Discovery Could Aid in Development of Treatments for Fatal Brain Disease

By Cohn, Meredith; Sun, Baltimore | St Louis Post-Dispatch (MO), April 9, 2017 | Go to article overview

Discovery Could Aid in Development of Treatments for Fatal Brain Disease


Cohn, Meredith, Sun, Baltimore, St Louis Post-Dispatch (MO)


BALTIMORE * Huntington's disease is an inherited brain disorder that is uniformly fatal, but researchers at Johns Hopkins believe they have made a big discovery about how the disease progresses that could lead to a way to stop it.

Their findings offer hope for a treatment to more than 30,000 Americans who have Huntington's symptoms and 200,000 more at risk of inheriting the disease.

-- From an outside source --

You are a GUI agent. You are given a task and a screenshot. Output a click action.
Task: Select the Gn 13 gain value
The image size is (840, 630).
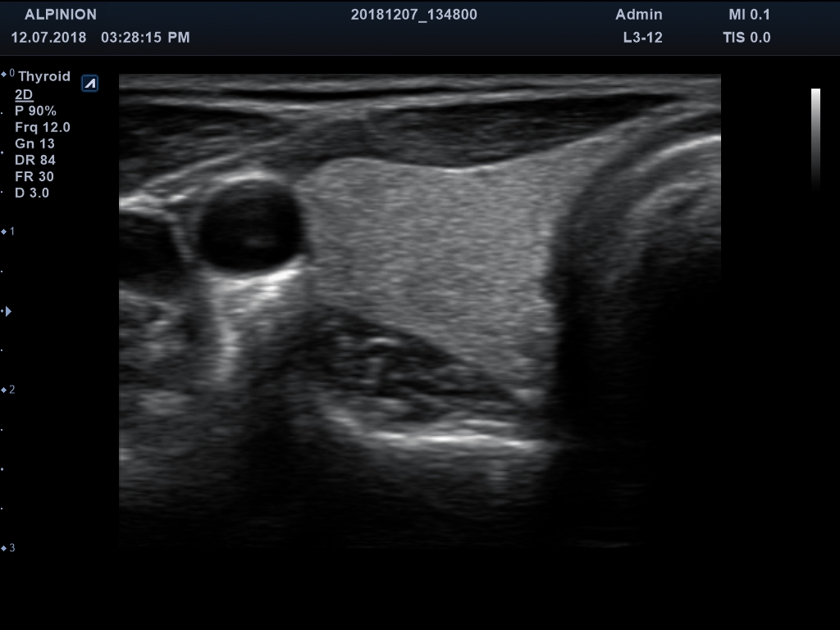pyautogui.click(x=34, y=144)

They also could help scientists better understand other fatal brain diseases such as amyotrophic lateral sclerosis and a certain type of dementia, as well as help researchers learn more about normal brain aging.

"We found these kind of traffic jams in cells, and if we can fix the traffic jams we can potentially provide a new avenue for treatment of neurodegenerative disease," said Jonathan Grima, a graduate student in the Johns Hopkins University School of Medicine department of neuroscience whose research was published in the journal Neuron.

Grima said it's not clear whether a drug developed to clear these jams could stop cells from dying, and thus stop progression of Huntington's, but that is the goal. Grima works in the lab of Dr. Jeffrey Rothstein, director of Hopkins' Brain Science Institute. Rothstein, who normally focuses on ALS, also known as Lou Gehrig's disease, has pursued similar cell research for that disease, and a drug that may offer some treatment is being investigated.

Components of a brain cell, such as salts and proteins, need to move in and out of a cell's operations center, the nucleus, to keep it functioning properly. In people with Huntington's disease, proteins produced by the Huntington's-related gene clump together in the nucleus and can't pass through special passageways called nuclear pores every cell has many of these pores causing the cells to shut down and die.

While scientists have known there was a Huntington's gene and knew about nuclear pores, they hadn't been closely studied in the brain. They didn't know about this breakdown in so-called nuclear transport in Huntington's sufferers, Rothstein said.

The discovery was met with intense interest by Huntington's researchers. "This is very exciting research because we didn't know what mutant genes or proteins were doing in the body, and this points to new areas to target research," said George Yohrling, senior director of mission and scientific affairs at the Huntington's Disease Society of America. …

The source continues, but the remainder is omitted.